■ SELECTION
========================

4.3. Attribute Setting

To generate node software from the designed model, the developer should configure the attributes of each node. The developer should set attribute values of each class in the model. The developer can set scheduler type, network topology, sensor type, etc. of each class in the model. Figure 3 shows an example of attribute setting. In the example, one can see attribute values of sink0 in the sensor network model for Gas and Light Monitoring System. A developer can design node software by setting attribute values for each node in the sensor network model as in Figure 3.

4.4. Model Verification

Model verification is conducted to find and correct errors of the designed model. The developer conduct model verification to check whether the model he designed is accurately designed according to specifications and assumptions [18]. If the model has errors, the generated application is highly likely to produce errors during execution. Therefore, model verification is needed to check before generation of application codes whether there are errors in the designed model.
For this, this paper conduct model verification on the designed sensor network model from the three viewpoints of commonality verification, association verification and node verification.
  • Commonality verification: Requirements common to all nodes should be confirmed in order to ensure that communication between nodes can be performed without any problems. They include communication protocol compatibility and communication channel compatibility.

========================

■ GIVEN DATA
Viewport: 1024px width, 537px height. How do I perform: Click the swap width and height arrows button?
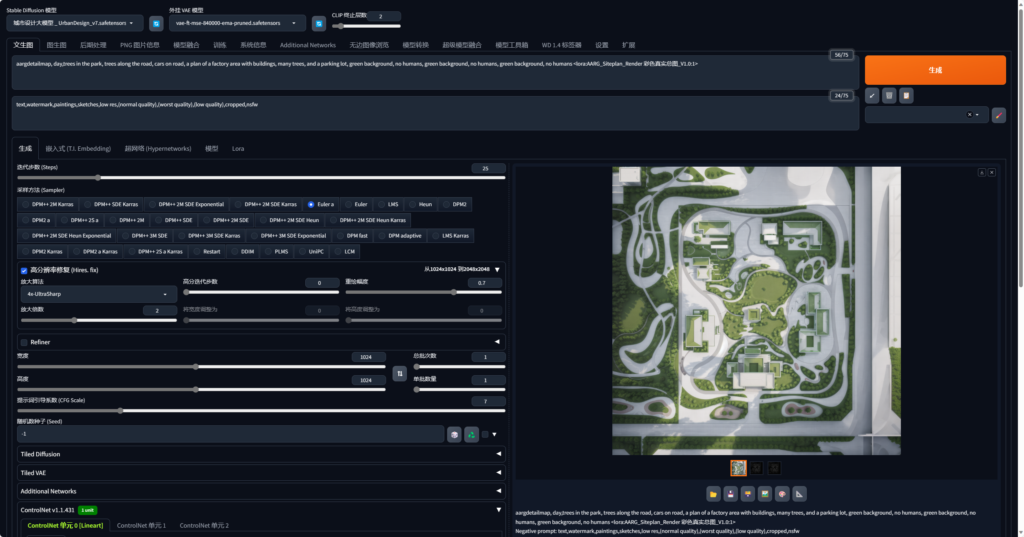click(398, 373)
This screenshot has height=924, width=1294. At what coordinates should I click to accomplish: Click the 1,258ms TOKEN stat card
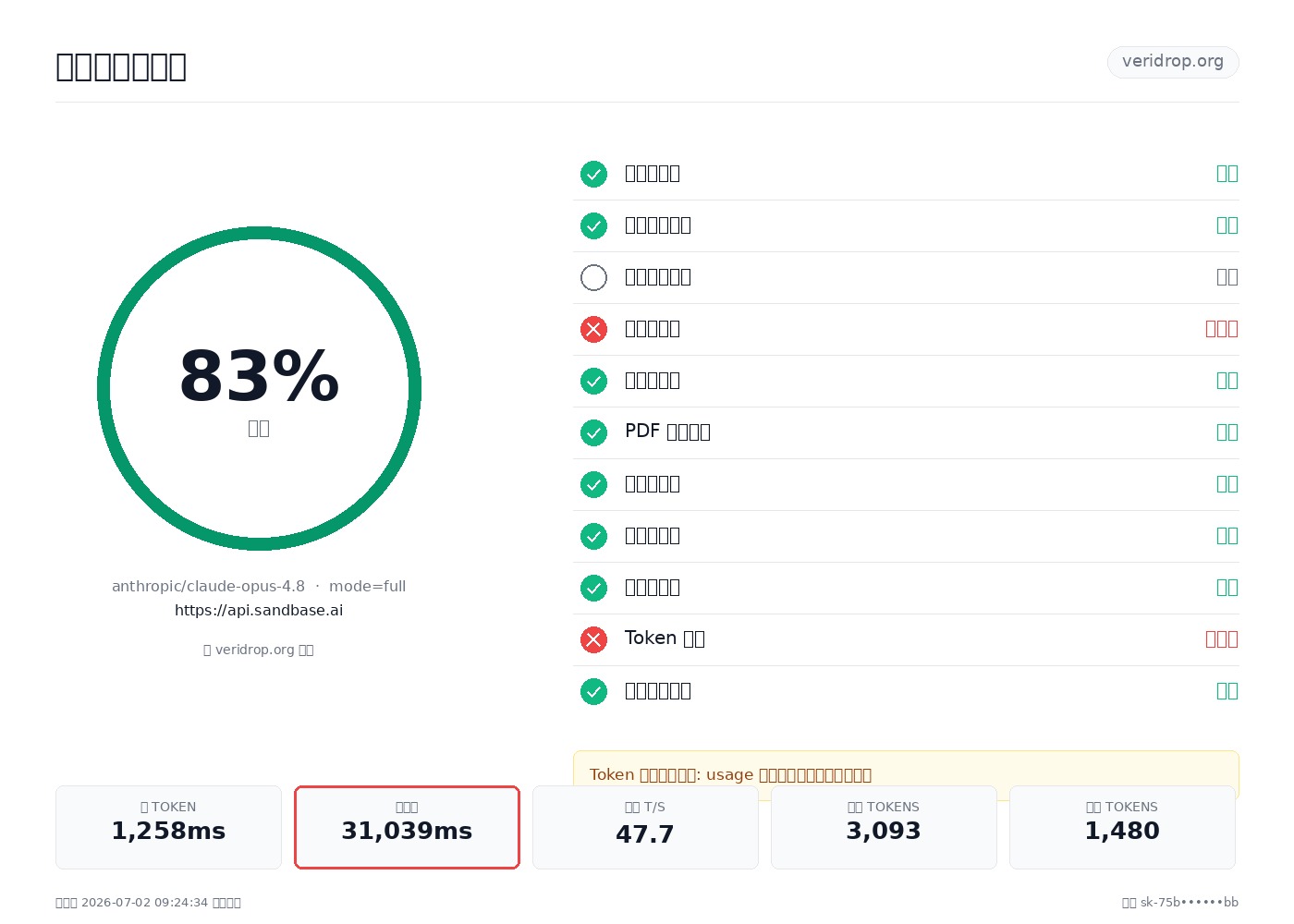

========================

■ EXERCISE TASKS
**a.** Please copy the sensor network excerpt word for word, starting at "Model verification is conducted" and ending at "in the designed model.".
**b.** According to the sensor network excerpt, why should model verification take place before application code is generated? Answer in one to three sentences.

■ OUTPUTS
**a.**
Model verification is conducted to find and correct errors of the designed model. The developer conduct model verification to check whether the model he designed is accurately designed according to specifications and assumptions [18]. If the model has errors, the generated application is highly likely to produce errors during execution. Therefore, model verification is needed to check before generation of application codes whether there are errors in the designed model.

**b.** If the designed model has errors, the generated application is highly likely to produce errors during execution. Model verification is therefore needed to check the designed model for errors before the application code is generated.